---- Input material

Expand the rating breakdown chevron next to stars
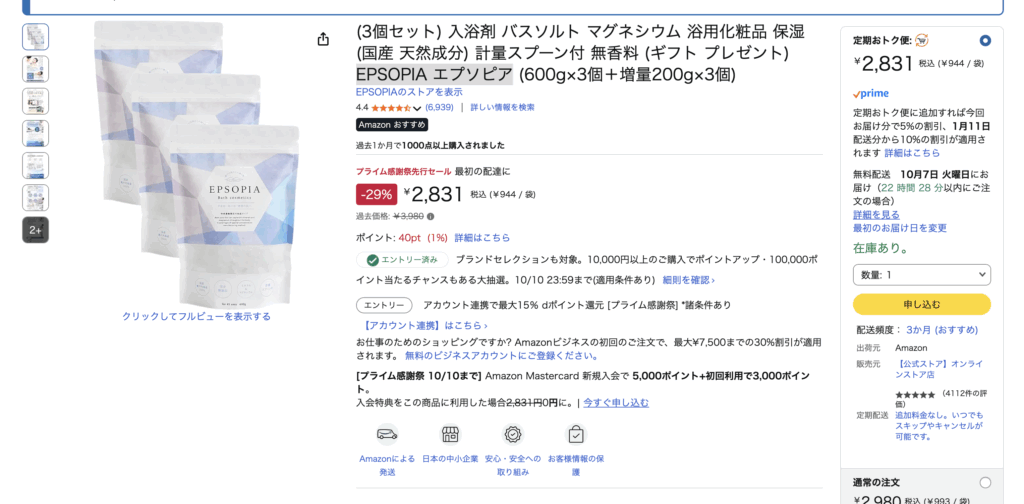Screen dimensions: 1024x504 tap(417, 108)
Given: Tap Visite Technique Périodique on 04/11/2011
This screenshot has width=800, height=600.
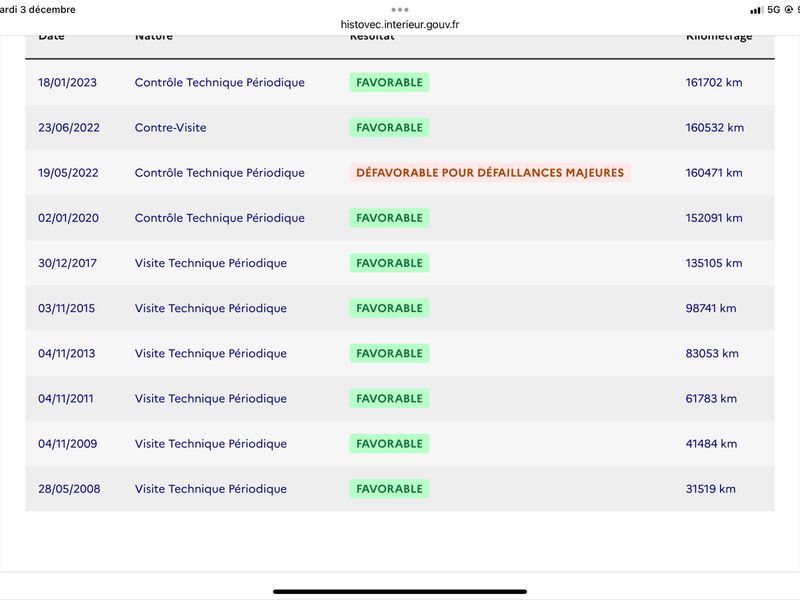Looking at the screenshot, I should pyautogui.click(x=211, y=398).
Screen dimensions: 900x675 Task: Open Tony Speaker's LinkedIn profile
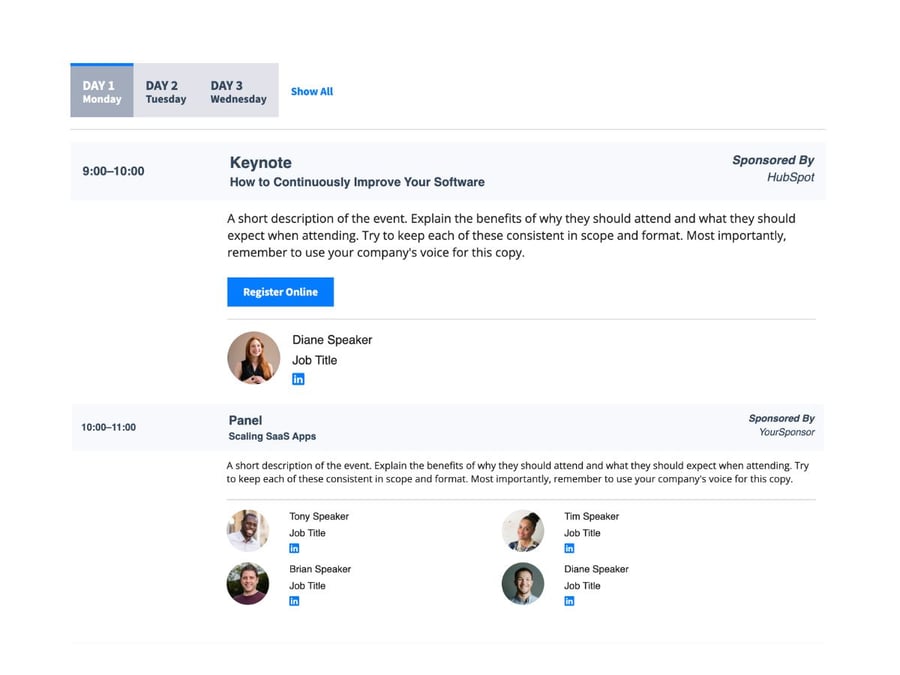click(294, 548)
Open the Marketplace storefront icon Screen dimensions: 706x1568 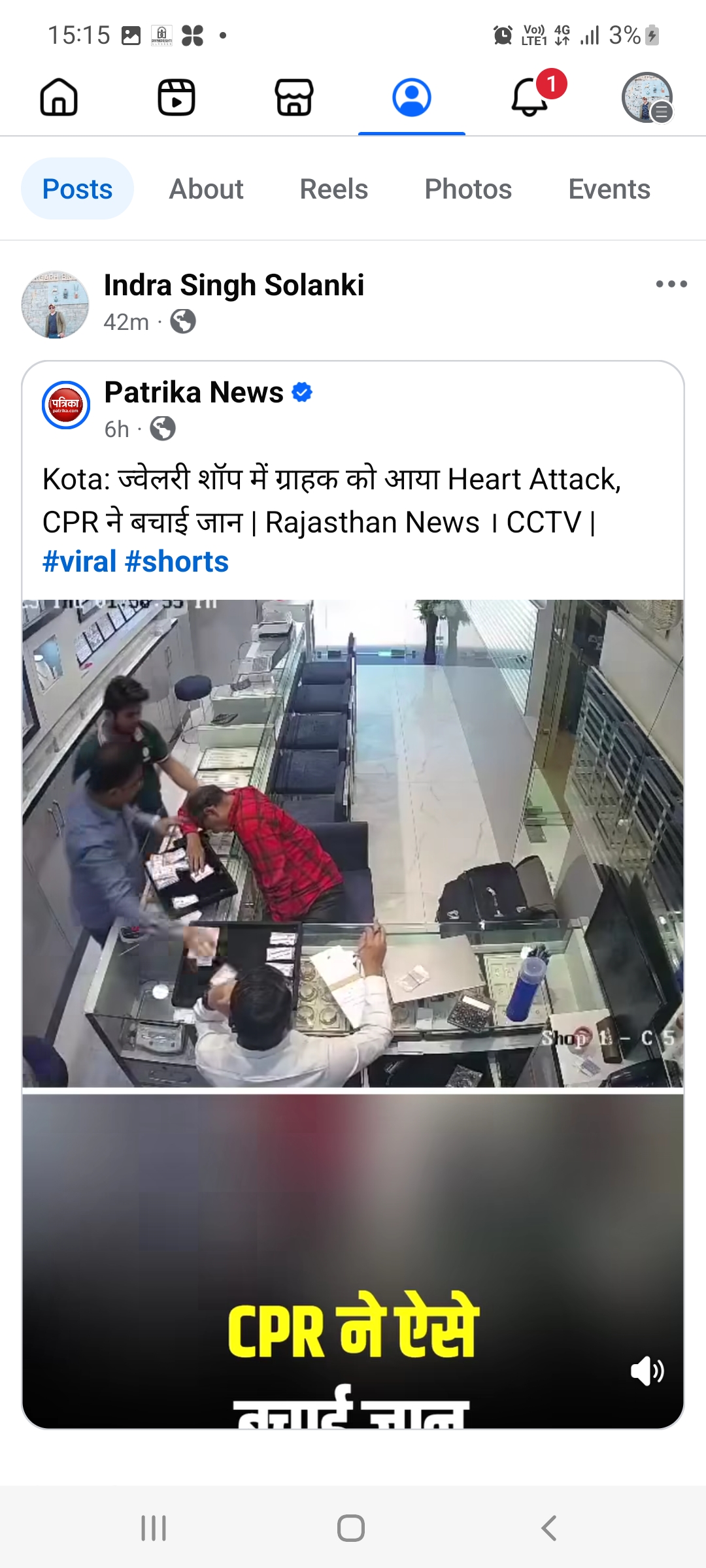click(294, 98)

--------

Your instructions:
Rewrite the stretch of lines from the one containing "Given: Tap Visite" through the one containing "click(294, 548)", switching "LinkedIn profile" to "Twitter profile" and keeping everything else the same. Leave the pictures out of your answer.

Exercise answer:
Given: Tap Visite Technique Périodique on 04/11/2011
This screenshot has width=800, height=600.
Looking at the screenshot, I should pyautogui.click(x=211, y=398).
Screen dimensions: 900x675 Task: Open Tony Speaker's Twitter profile
click(294, 548)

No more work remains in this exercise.